REQUIREMENT
Copy out word for word the lines from the line with "Given: Open the 2020-01-05 post date" to the line with "Looking at the", both included, and leave the pictures out of your answer.

INFORMATION SHOWN
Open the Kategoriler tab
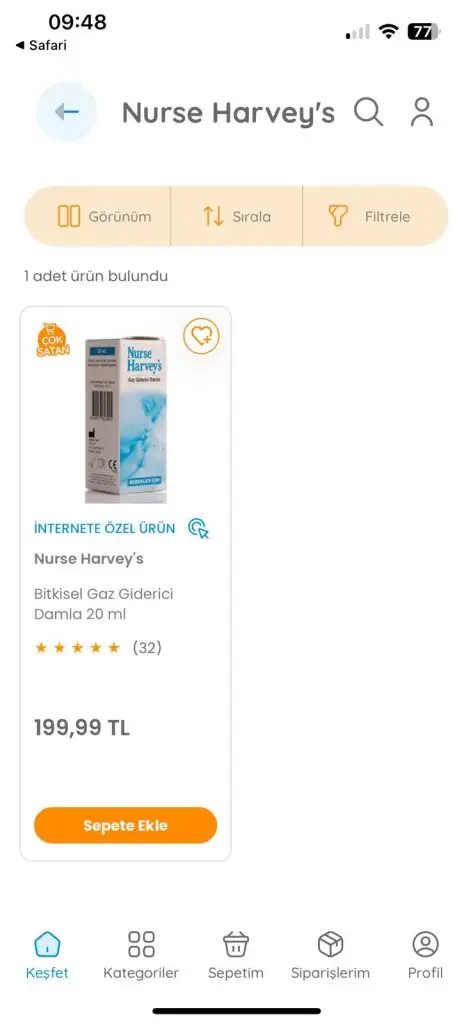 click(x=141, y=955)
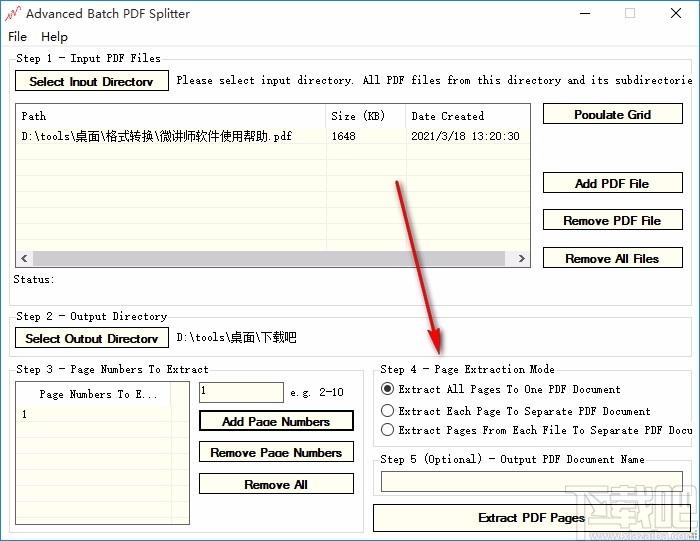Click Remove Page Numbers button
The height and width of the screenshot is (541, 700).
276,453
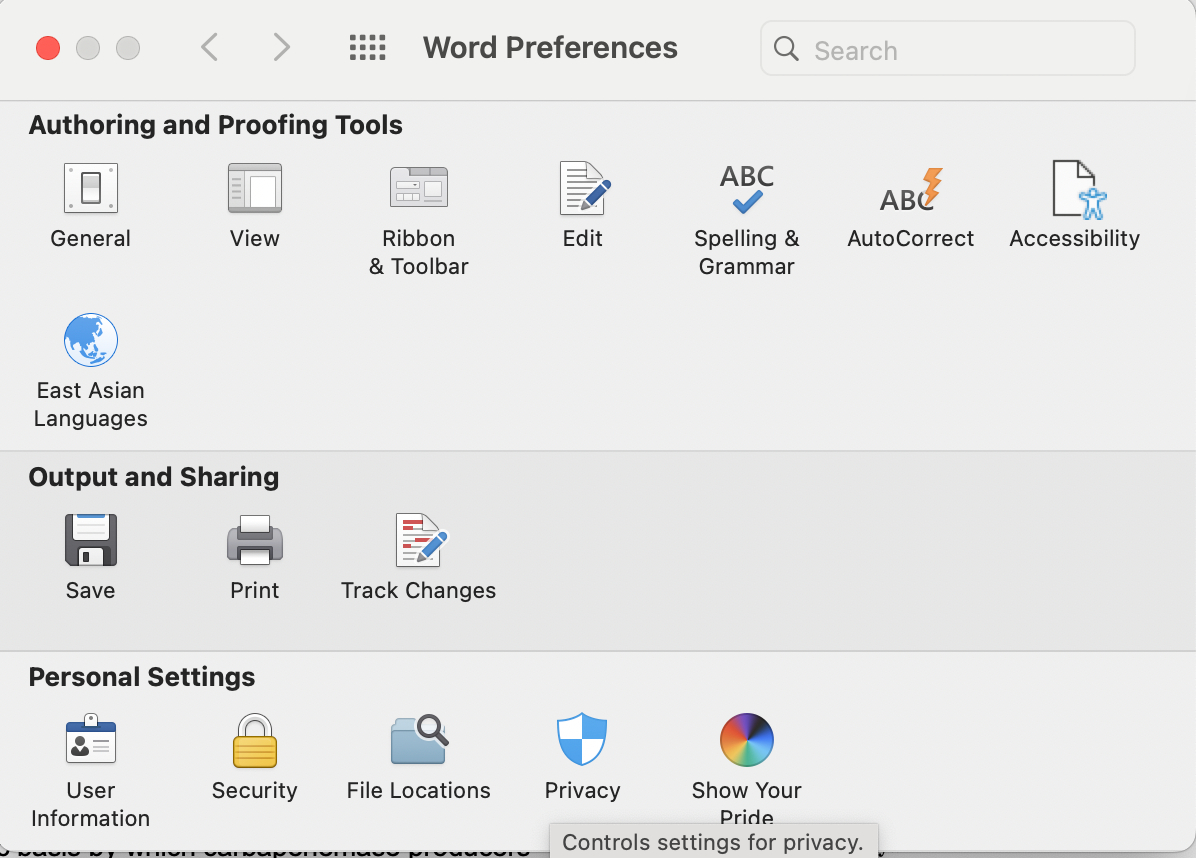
---
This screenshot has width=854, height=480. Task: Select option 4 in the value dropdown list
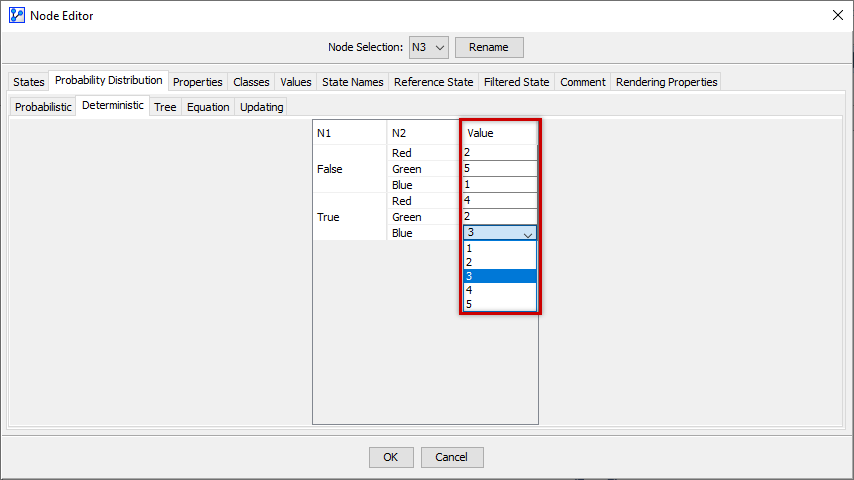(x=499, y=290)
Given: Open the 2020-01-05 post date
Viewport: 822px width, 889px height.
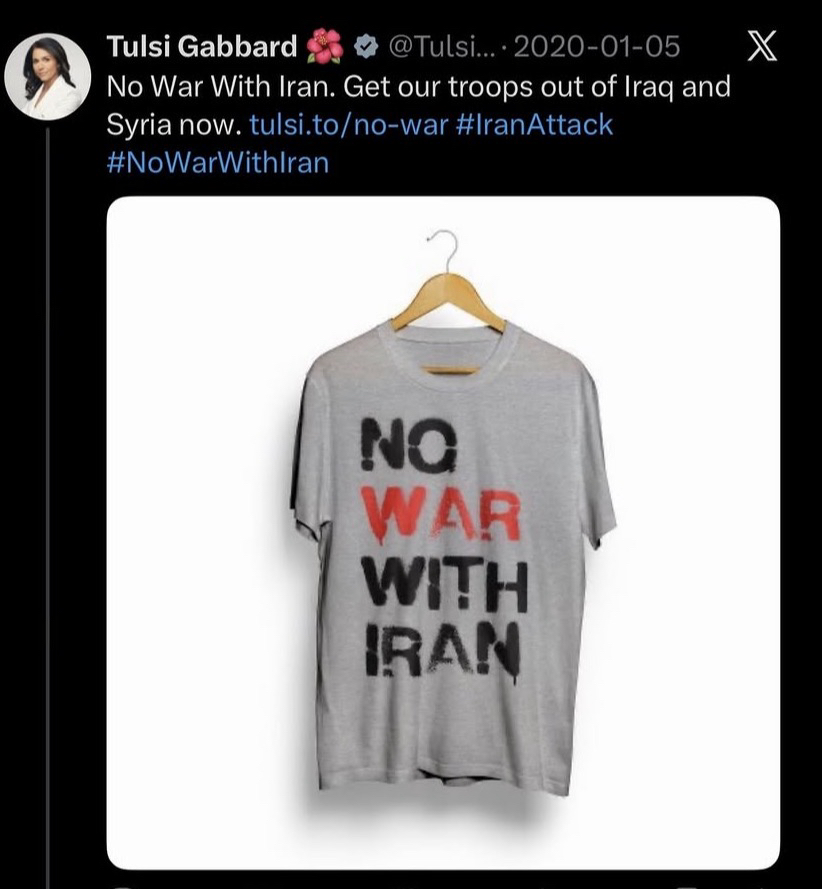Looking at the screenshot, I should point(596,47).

FINAL RESULT
Given: Open the 2020-01-05 post date
Viewport: 822px width, 889px height.
Looking at the screenshot, I should point(596,47).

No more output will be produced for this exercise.